Property owners may bail Citizens
To cover Florida's insurer of last resort after last hurricane season, all property owners face a 7 percent assessment on their premiums.
By JEFF HARRINGTON
Published March 24, 2005
The price tag for recovering from last year's hurricanes may have just risen for property owners statewide.
Short of a legislative fix, property owners face an average one-time assessment of 7 percent on their insurance premiums to help Citizens Property Insurance pay $2.6-billion in hurricane claims.
Citizens, which insures those who cannot find property coverage in the open market, was among those hardest-hit by the storms. The company has ballooned into the second-largest insurer in Florida as private insurers avoid hurricane-prone and sinkhole-prone properties.
In February, Citizens projected a deficit of about $400-million in its high-risk account and acknowledged for the first time that it would likely need to recoup the money through an assessment on all property owners.
However, Citizens' executives told a task force Wednesday that the account deficit is closer to $525-million based on a recent audit. The estimate will be reviewed by the company's independent auditor, Ernst & Young by mid April, but state regulators expect it to hold up.
Under state law, all property owners can be assessed to shore up Citizens' finances.
"That's a 6.99 percent assessment, should that be confirmed by auditors," Citizens spokesman Justin Glover said.
For a homeowner with annual premiums of $750, that translates to about a $50 surcharge; for someone paying $1,300 in premiums to Citizens, it means a $90 surcharge. The totals are $10 to $20 more than what Citizens had forecast a month ago.
Whether there will be a surcharge hinges on what state legislators do this session.
Instead of an assessment, Florida Chief Financial Officer Tom Gallagher is lobbying legislators to fund Citizens' shortfall with sales tax revenue generated by the hurricanes. The state has estimated it will collect an extra $750-million in sales tax revenue through June 2006 because of new construction in damaged parts of the state and other hurricane-related commerce.
Gov. Jeb Bush and House and Senate leaders have neither embraced nor rejected the proposal.
Bob Lotane, a spokesman in Gallagher's office, said it was difficult to get traction on the issue until Citizens reported on its deficit.
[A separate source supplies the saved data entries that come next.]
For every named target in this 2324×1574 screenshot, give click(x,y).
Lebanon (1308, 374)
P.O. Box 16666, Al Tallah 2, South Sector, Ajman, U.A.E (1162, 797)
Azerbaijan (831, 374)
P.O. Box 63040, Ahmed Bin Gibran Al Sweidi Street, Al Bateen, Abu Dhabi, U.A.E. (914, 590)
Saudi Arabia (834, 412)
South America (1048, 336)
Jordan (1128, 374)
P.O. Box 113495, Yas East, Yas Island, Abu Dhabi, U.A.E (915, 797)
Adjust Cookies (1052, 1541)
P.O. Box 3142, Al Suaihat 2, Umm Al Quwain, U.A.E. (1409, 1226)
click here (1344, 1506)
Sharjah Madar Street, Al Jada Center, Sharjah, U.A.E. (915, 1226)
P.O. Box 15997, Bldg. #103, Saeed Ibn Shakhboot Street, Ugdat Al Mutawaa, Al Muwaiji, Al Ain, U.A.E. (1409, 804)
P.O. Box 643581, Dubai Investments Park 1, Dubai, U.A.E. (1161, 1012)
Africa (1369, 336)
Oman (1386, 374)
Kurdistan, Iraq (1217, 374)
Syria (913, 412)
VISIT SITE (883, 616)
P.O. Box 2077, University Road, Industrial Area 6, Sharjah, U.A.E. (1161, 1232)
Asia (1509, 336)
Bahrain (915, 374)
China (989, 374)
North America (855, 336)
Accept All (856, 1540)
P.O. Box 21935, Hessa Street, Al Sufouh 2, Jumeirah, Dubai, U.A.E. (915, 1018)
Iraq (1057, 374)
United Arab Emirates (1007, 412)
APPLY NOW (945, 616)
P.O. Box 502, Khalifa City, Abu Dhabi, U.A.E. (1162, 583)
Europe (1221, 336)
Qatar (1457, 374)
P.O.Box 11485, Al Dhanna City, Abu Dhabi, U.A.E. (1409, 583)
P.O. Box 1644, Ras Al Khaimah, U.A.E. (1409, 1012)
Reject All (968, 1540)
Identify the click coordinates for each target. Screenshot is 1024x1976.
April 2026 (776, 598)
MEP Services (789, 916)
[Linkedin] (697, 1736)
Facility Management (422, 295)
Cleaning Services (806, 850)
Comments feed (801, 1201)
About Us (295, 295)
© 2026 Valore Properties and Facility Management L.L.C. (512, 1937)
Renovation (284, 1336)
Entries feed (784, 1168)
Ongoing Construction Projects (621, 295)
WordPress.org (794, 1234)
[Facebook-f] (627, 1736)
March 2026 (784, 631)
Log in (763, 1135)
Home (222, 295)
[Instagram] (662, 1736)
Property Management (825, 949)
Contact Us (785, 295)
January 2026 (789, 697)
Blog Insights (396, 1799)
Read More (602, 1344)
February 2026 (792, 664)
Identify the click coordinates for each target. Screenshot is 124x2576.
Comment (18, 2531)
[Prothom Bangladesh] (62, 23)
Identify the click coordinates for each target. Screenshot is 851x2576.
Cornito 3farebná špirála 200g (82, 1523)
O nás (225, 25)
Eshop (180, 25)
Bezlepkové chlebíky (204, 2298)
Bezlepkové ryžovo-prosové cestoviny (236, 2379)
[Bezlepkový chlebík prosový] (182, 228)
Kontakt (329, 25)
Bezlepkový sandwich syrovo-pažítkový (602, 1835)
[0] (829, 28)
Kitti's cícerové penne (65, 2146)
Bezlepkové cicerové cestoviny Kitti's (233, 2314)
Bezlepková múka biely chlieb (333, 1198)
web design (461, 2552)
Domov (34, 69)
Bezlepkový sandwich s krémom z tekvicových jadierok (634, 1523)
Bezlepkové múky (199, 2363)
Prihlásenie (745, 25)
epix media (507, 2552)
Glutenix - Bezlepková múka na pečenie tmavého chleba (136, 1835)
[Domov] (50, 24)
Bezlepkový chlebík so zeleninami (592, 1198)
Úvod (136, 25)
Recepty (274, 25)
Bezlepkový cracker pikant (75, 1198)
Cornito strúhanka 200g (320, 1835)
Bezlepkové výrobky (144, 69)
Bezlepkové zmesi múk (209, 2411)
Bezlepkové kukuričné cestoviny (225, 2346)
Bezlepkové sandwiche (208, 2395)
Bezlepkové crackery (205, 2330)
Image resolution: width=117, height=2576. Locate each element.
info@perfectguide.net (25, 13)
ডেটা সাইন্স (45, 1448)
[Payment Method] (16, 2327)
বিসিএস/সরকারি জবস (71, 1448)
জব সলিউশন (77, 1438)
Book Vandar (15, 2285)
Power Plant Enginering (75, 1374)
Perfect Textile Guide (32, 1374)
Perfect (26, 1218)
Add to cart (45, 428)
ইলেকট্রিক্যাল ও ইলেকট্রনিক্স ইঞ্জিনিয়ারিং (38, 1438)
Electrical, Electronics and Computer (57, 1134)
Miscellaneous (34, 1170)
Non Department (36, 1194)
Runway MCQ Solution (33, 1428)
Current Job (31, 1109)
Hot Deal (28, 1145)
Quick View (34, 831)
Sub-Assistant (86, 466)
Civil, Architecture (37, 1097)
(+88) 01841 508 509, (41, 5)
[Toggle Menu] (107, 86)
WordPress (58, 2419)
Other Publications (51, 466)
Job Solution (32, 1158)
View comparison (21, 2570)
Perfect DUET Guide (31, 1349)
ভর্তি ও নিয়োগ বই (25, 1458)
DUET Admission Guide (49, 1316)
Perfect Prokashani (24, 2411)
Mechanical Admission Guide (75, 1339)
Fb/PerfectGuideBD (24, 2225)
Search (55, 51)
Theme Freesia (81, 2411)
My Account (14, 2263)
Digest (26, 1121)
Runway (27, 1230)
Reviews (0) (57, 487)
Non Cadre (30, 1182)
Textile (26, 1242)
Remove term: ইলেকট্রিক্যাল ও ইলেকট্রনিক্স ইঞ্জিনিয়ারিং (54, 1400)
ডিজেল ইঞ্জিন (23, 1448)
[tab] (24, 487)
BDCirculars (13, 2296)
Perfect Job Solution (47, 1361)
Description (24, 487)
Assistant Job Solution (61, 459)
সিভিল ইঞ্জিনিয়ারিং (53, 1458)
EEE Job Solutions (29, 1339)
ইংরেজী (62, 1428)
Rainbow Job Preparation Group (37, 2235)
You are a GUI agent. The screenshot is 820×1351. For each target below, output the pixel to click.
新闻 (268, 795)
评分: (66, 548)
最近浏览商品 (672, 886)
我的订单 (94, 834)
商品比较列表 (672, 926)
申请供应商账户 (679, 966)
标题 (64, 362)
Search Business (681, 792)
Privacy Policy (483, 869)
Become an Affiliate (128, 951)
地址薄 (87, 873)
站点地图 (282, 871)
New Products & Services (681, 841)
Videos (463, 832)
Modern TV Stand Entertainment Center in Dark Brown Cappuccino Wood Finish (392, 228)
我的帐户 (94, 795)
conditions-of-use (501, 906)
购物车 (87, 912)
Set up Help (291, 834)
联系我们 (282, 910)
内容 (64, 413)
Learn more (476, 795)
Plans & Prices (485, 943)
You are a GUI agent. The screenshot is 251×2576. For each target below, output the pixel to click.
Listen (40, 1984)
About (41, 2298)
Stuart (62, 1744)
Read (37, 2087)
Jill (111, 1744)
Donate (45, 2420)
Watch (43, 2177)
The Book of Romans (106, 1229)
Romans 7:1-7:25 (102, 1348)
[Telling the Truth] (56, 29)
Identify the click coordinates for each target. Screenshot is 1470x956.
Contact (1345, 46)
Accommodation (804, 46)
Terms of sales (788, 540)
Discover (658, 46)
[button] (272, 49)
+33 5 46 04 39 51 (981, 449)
"We wanted to get a number we could hang our hat on, and that's what that number is today," Lotane added.
Citizens entered the 2004 season with what it thought was a moderately healthy $1.3-billion surplus in its high-risk account, which includes most properties susceptible to wind damage. Those funds were more than wiped out by hurricanes Charley, Frances, Ivan and Jeanne. About $1.8-billion of Citizens' anticipated $2.6-billion in losses were because of damaged properties in the high-risk account.
In the initial months after the hurricanes, Citizens was hammered by Gallagher and other regulators for slow response times and mistakes in the field and front office. The complaints triggered the creation of a task force, which is studying ways to overhaul the insurer.
On Wednesday, Citizens told the task force it has closed 95 percent of its 118,000 hurricane claims.
Any assessment would only help reimburse victims of last year's hurricanes. It does little to prepare the insurer for the hurricane season that officially begins in 69 days.
What if the 2005 season includes a major storm or two that depletes Citizens again?
"We can issue an emergency assessment if there's a cash flow problem," Glover said.